(Records from a dataset)
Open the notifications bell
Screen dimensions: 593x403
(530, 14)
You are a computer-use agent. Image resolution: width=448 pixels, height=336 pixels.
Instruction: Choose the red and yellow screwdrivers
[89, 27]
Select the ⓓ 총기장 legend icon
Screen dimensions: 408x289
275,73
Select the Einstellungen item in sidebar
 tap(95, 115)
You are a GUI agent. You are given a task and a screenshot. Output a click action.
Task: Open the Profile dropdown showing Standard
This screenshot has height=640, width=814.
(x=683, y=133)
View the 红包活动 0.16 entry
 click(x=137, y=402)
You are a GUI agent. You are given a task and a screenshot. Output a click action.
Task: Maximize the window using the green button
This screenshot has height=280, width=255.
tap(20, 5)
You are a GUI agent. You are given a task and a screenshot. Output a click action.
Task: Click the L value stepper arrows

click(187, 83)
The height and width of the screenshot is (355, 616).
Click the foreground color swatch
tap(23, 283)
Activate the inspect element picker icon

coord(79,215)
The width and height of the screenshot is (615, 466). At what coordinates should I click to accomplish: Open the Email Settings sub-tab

▸ **Work instruction**
What is needed is an exact copy of all the records above.

▸ **Output of the task**
Open the notifications bell
Screen dimensions: 593x403
(530, 14)
You are a computer-use agent. Image resolution: width=448 pixels, height=336 pixels.
Instruction: Choose the red and yellow screwdrivers
[89, 27]
Select the ⓓ 총기장 legend icon
Screen dimensions: 408x289
275,73
Select the Einstellungen item in sidebar
 tap(95, 115)
You are a GUI agent. You are given a task and a screenshot. Output a click action.
Task: Open the Profile dropdown showing Standard
This screenshot has height=640, width=814.
(x=683, y=133)
View the 红包活动 0.16 entry
 click(x=137, y=402)
You are a GUI agent. You are given a task and a screenshot. Output a click action.
Task: Maximize the window using the green button
This screenshot has height=280, width=255.
tap(20, 5)
You are a GUI agent. You are given a task and a screenshot. Output a click action.
Task: Click the L value stepper arrows

click(187, 83)
The height and width of the screenshot is (355, 616).
Click the foreground color swatch
tap(23, 283)
Activate the inspect element picker icon

coord(79,215)
The width and height of the screenshot is (615, 466). At what coordinates should I click to accomplish: Open the Email Settings sub-tab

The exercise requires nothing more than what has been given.